▶ **掲載文章**
子どもの頃の記憶をたどれば、この店の経営者は「おじい・おばあ」であり、コカ・コーラなんてもんは興味がないし、好んで飲まないだろう。

だから彼らがコカ・コーラ社へ「自販機置かせて欲しい。ついでにひさしへぶら下げるロゴたちもつけてくれるとありがたい」といったオファをするとは思えない。

では、なぜ、あるか。

簡単で、コカ・コーラの営業マンがせっせとこの店に通い、「お願い」をした結果だ。

足、どぶ板営業

コカ・コーラの強みは、圧倒的に自販機があるから。

気づけば、コカ・コーラ自販機がある。

当たり前だが、自販機が地面からにょきにょき生えてくるわけではない。
そこには誰かの「お願い」と「交渉」と「合意」がある。
お金も絡む。

商いの原点は「足、どぶ板営業」。

2000年以降、インターネットだのSNSだのがビジネスの現場に普及してから、「足、どぶ板営業をショートカットする道具」と勘違いしている人が増えた。「バズる」なんてのもまさにそれだね。インフルエンサー雇うとか。

違う。

商いの原点は

足、どぶ板営業。

日本のクリニックが危機に瀕している。

▶ **提供情報**
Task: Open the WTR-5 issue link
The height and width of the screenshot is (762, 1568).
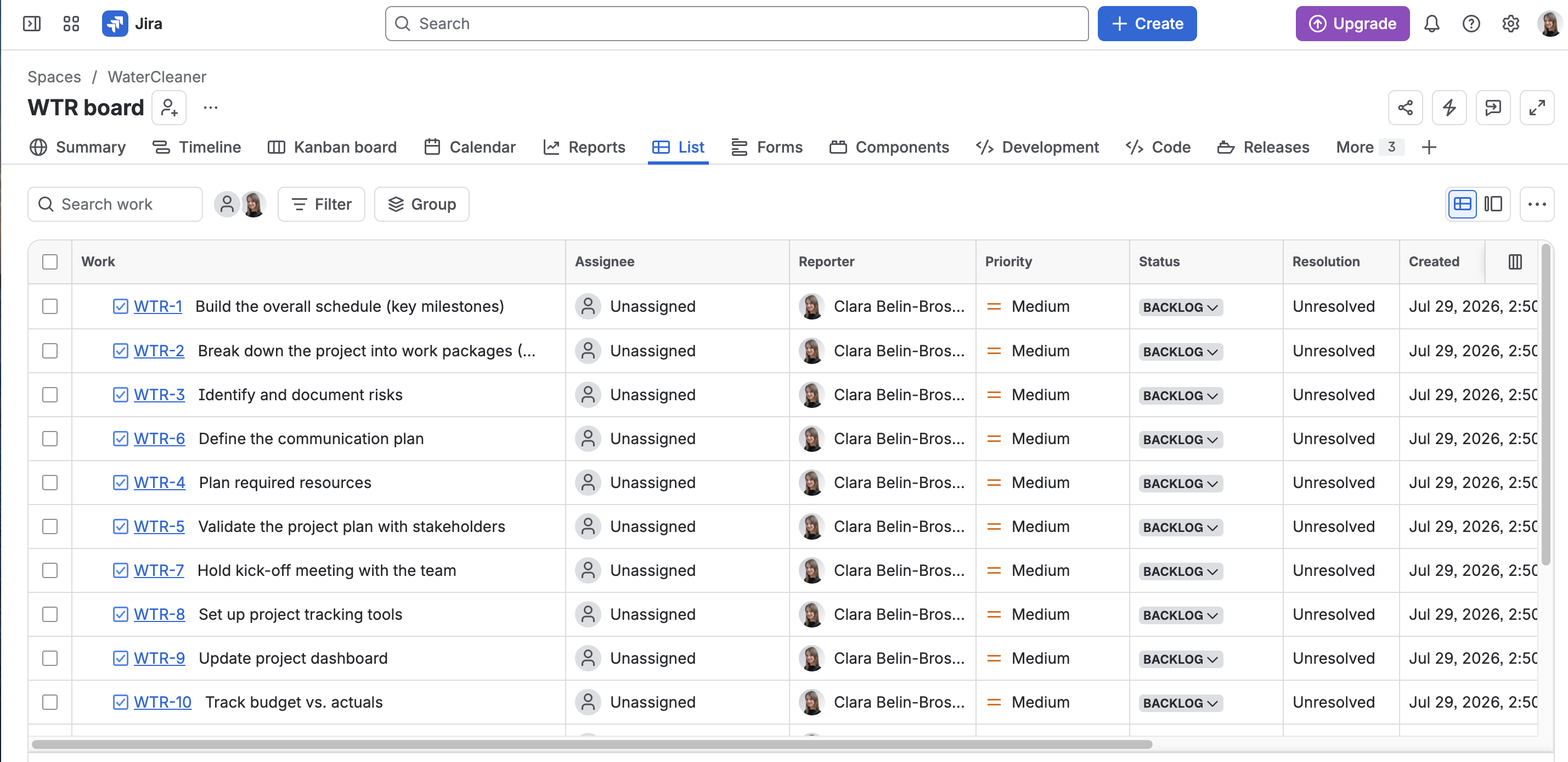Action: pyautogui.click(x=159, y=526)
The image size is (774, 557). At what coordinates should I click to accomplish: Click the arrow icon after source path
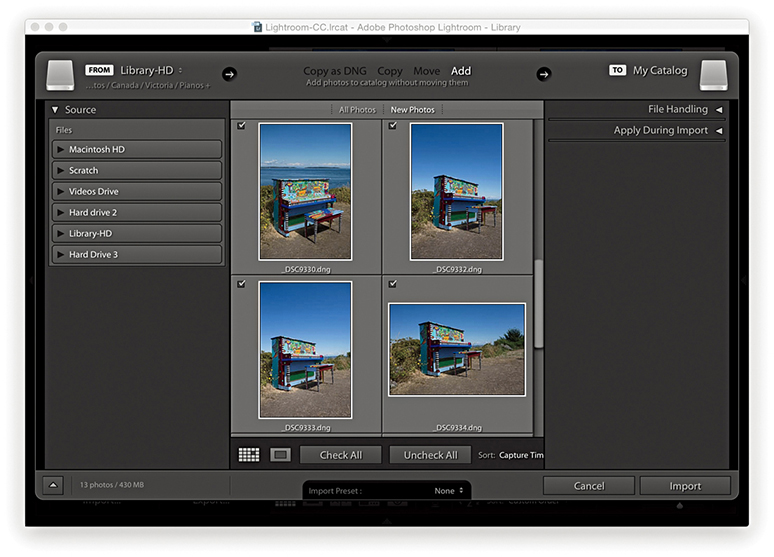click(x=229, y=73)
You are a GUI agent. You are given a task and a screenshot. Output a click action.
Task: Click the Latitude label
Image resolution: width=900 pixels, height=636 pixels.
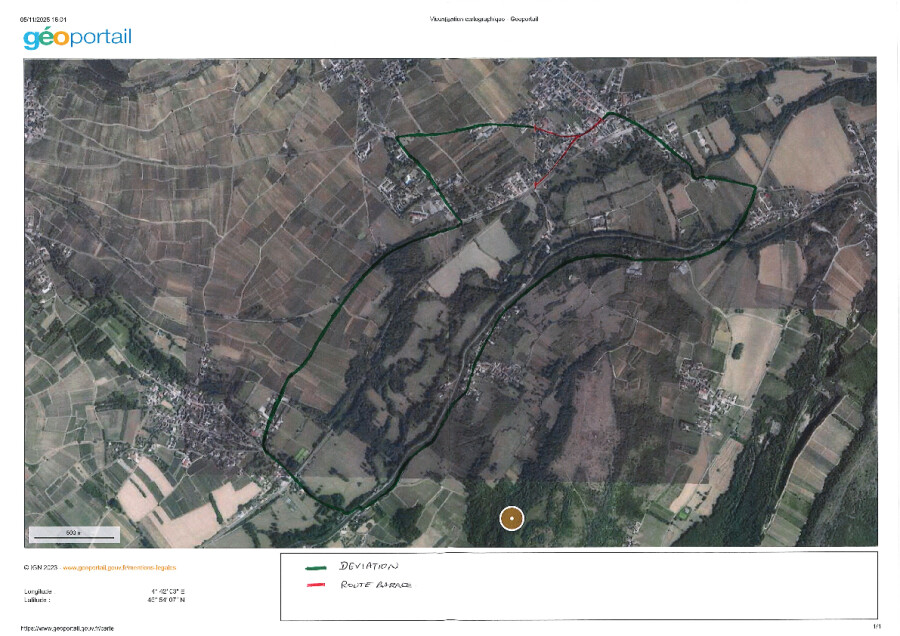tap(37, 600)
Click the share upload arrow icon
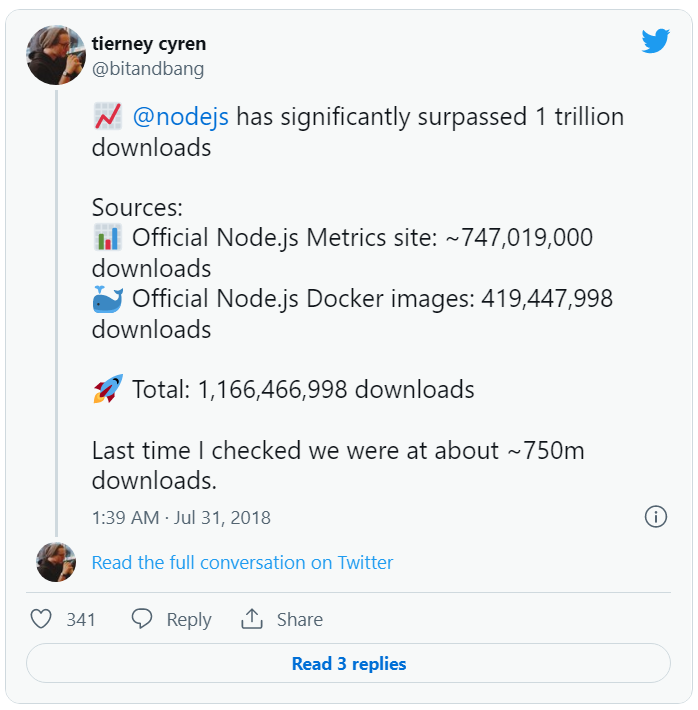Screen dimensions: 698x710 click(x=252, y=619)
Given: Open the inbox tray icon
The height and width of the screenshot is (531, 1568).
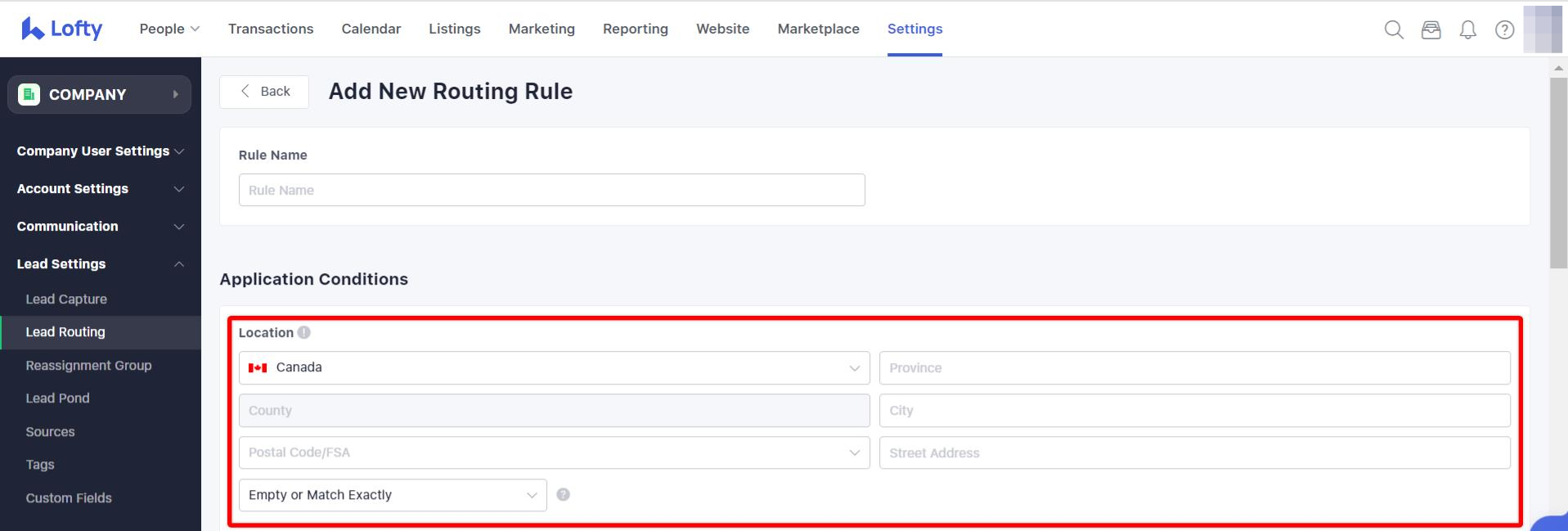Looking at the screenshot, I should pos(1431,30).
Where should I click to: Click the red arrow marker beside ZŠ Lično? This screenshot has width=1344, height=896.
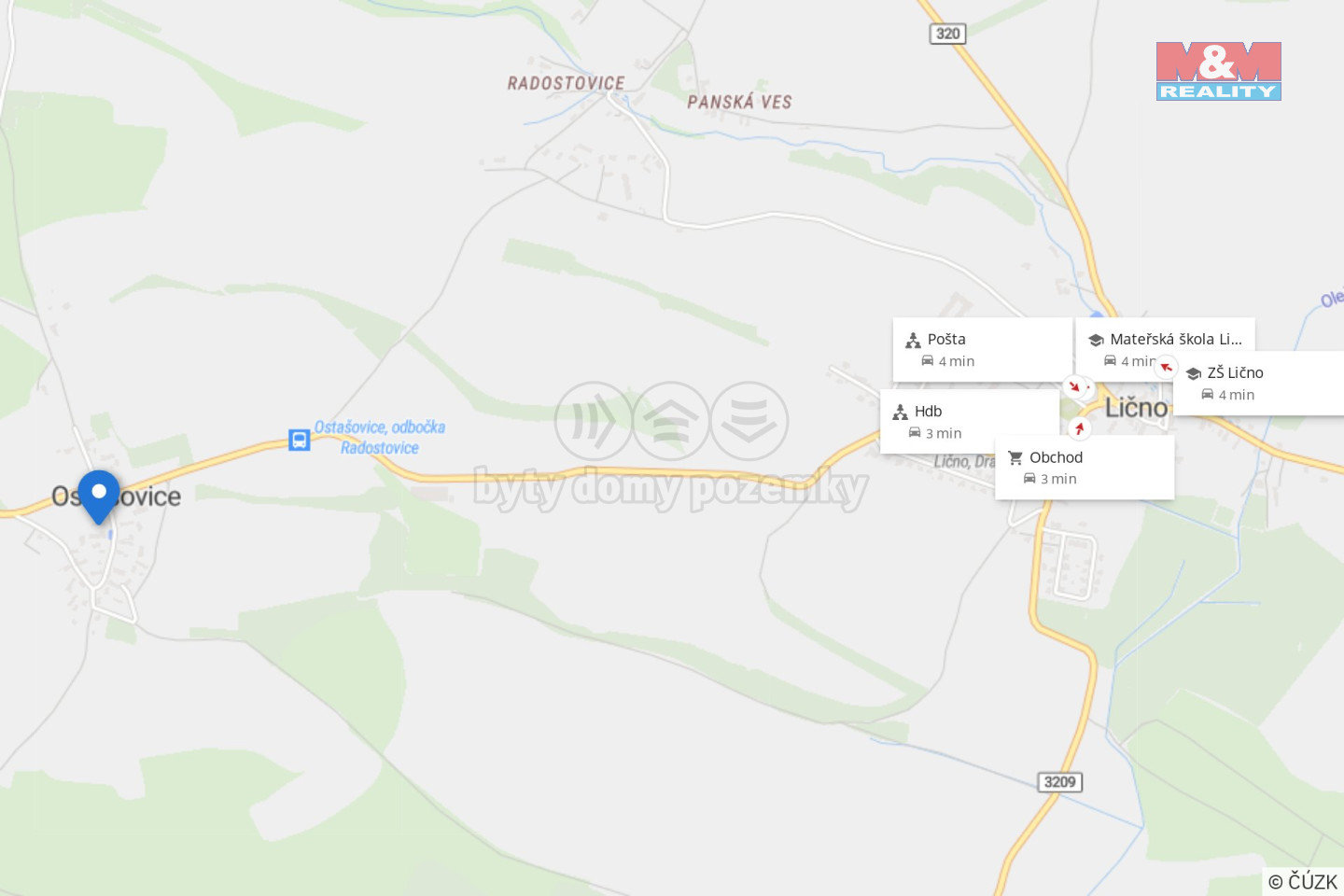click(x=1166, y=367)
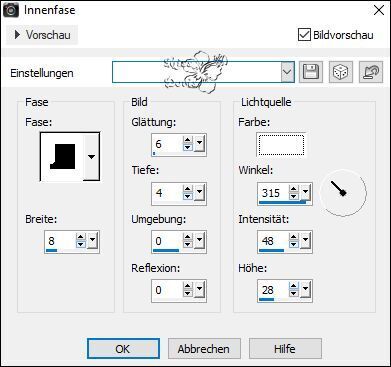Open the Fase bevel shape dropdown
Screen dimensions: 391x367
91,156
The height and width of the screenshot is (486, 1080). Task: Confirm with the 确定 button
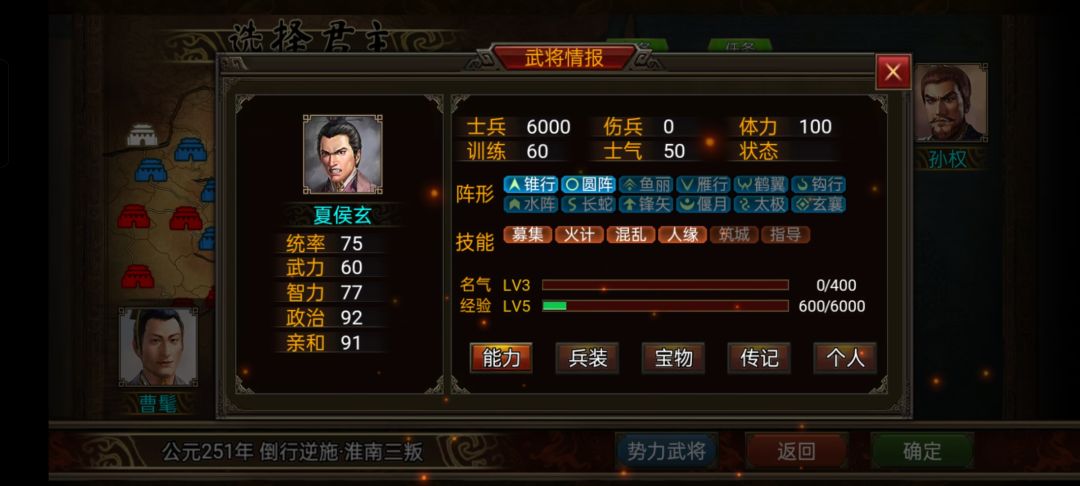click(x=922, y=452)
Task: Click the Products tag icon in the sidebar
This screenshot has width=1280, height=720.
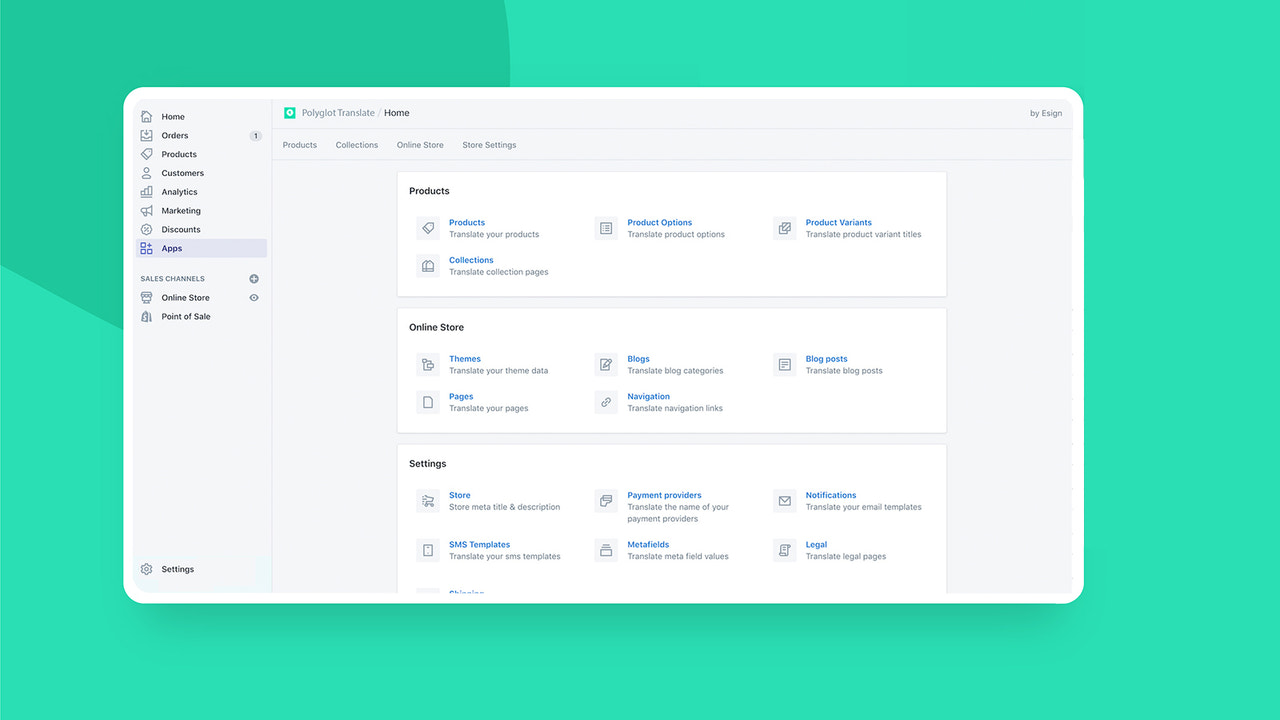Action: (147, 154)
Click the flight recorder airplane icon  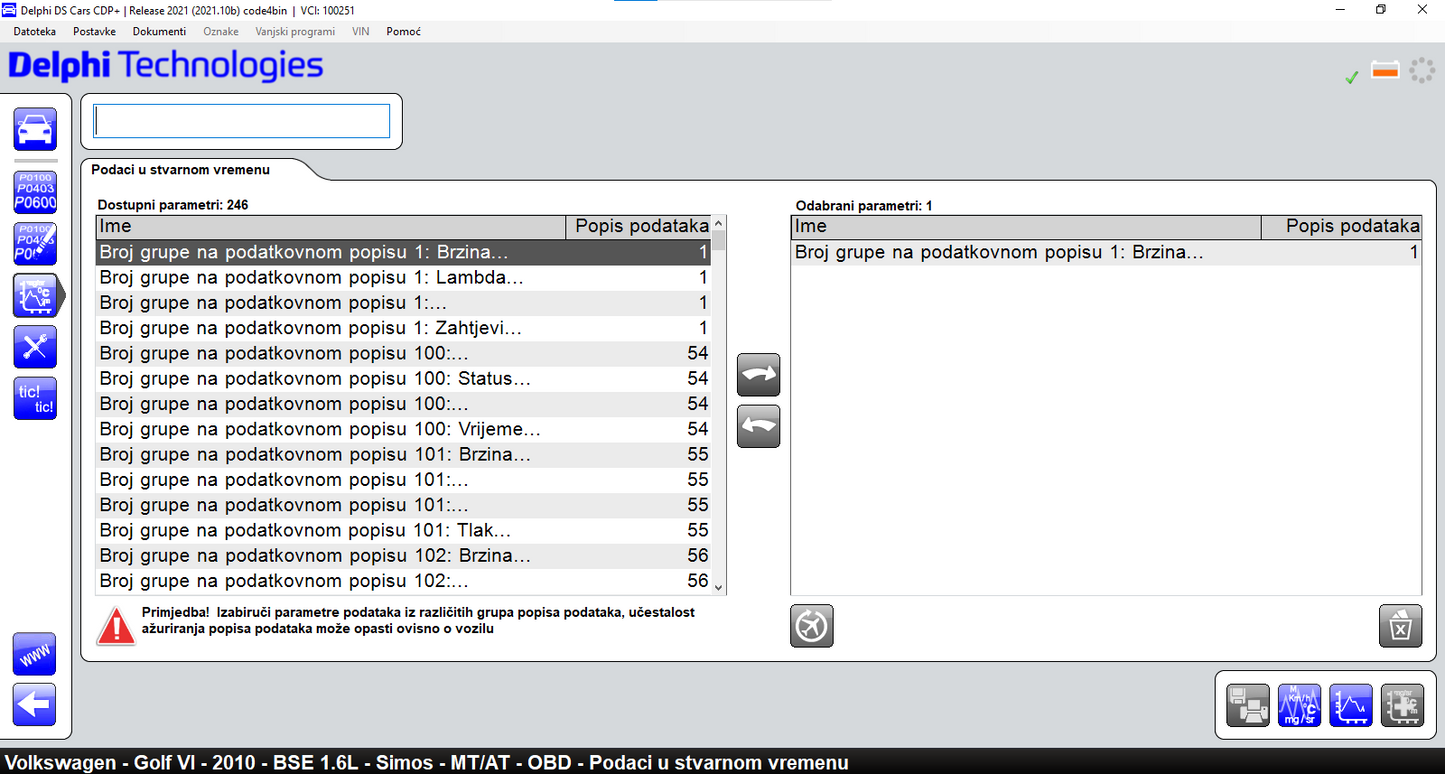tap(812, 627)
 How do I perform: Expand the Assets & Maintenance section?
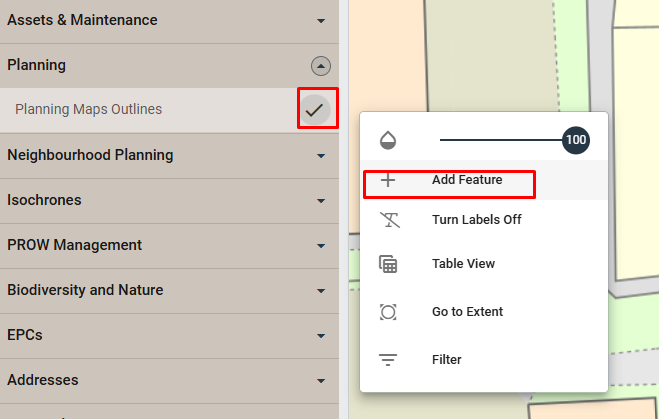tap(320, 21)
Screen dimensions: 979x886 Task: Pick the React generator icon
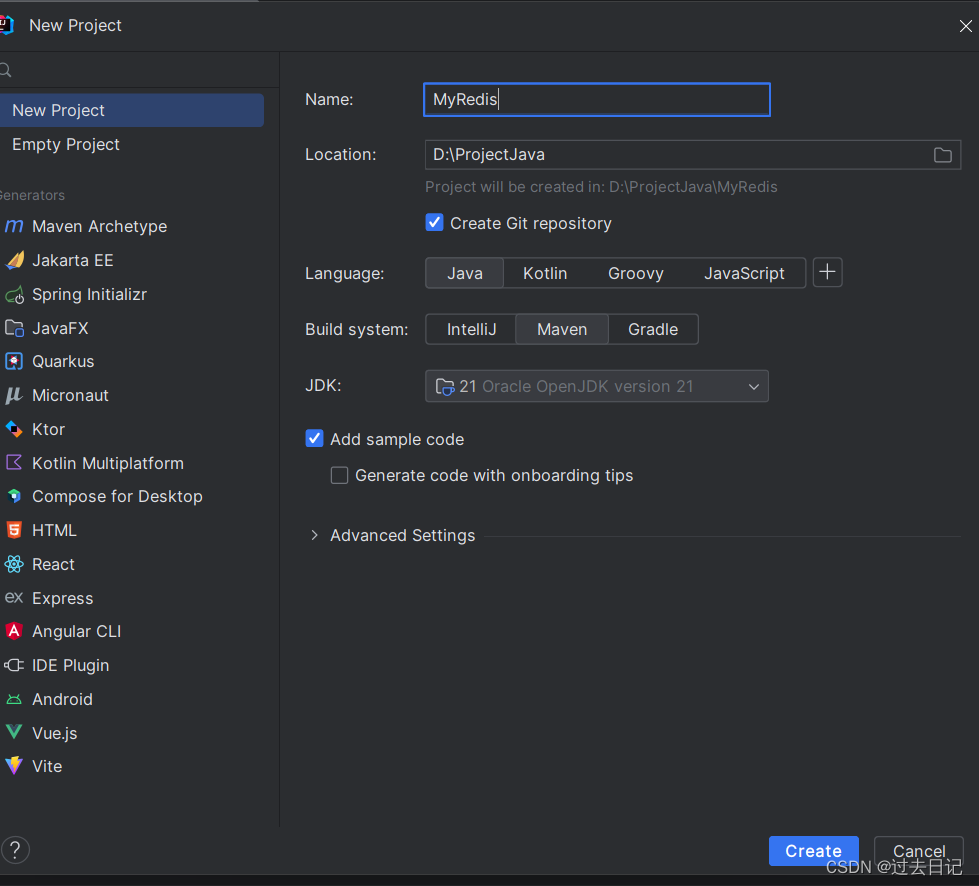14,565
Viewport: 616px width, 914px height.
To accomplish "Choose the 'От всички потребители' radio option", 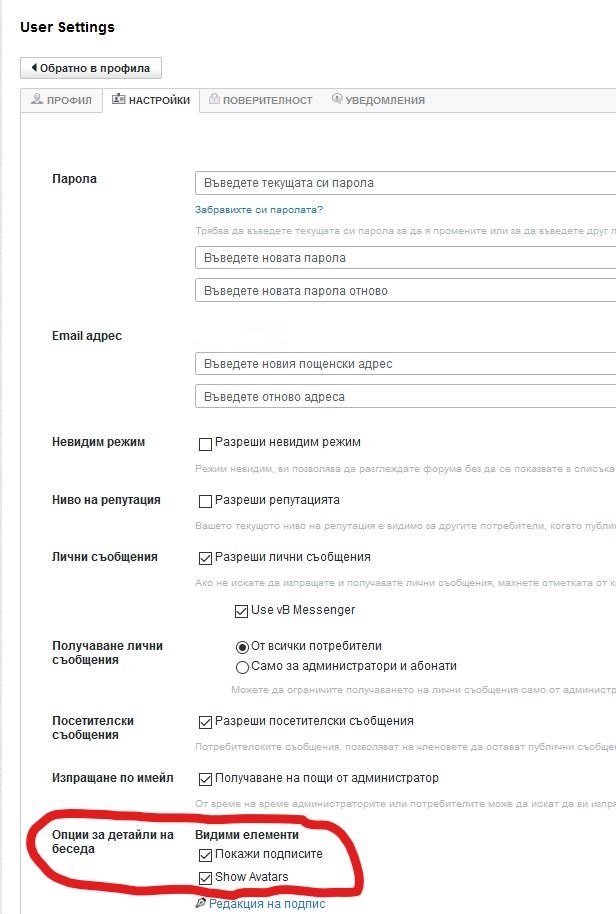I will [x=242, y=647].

▶ **取り組む内容**
A. 自販機と営業に関する文章で、筆者はコカ・コーラの強みを何だと述べていますか。
B. 自販機と営業に関する文章を、最後の文の後から引き継ぎ、続きを書いてください。
項目はこの作業には一切関係しません。

▶ **解答例**
A. 圧倒的に自販機があることです。

B.
帝国データバンクの調査(2021年)によると、無床診療所の休廃業・解散が258件と過去最多、売上高が前年度比でマイナスに転じたクリニックは全体の80%に上る。ここでいうクリニックとは、耳鼻咽喉科、小児科、歯科、皮膚科、内科・・・いわゆる「町のお医者さん」だ。

歯科はコンビニよりも多い。結果、競争激化が進み歯科開業医の平均年収は587万円らしい(あくまで平均、ね)。

耳鼻咽喉科、小児科は低単価、低収益の代表的なものだ。しかも少子高齢化が進み「お客さん」そのものが減ってきている。

たまたま大きな書店で、わざとふだん行かない書棚に行ってみた。「医学」コーナーで見つけた。

著者・高松さんは耳鼻咽喉科。
命に直接関係が弱いため、「ま、いっか」と後回しにされがちな病気を扱う。

医院の「売上」は診療報酬制度で決められている。だから価格競争ができない。ところが2024年度の診療報酬改定では、初診料などの保険点数は上がったものの、薬価を含めた全体では0.12%のマイナスとなっている。実に6期連続でマイナス。

こうなるといくら経営努力して集患(集客)しても、売上が構造的に減る。

ところがウクライナ侵攻以降、光熱費を中心に物価は上がる一方。

どうするか。

これ、クリニックだけの話じゃないよね? 日本で商いやってる人全員に共通する環境だよね。

高松さんは、サージ(手術)できるクリニックをハブとして設置し、そことネットワークで結ぶ診療院を散りばめる戦略を実行した。

出店(院)するにあたっては、自ら足を運び、急行の止まる駅なのか、昼間の通行人の数は、様子は・・・と身体で体験する。

地域一番店がある場合は、居酒屋で隣に座った人に「この近所にいい耳鼻科はないですかね」と聞いてみる。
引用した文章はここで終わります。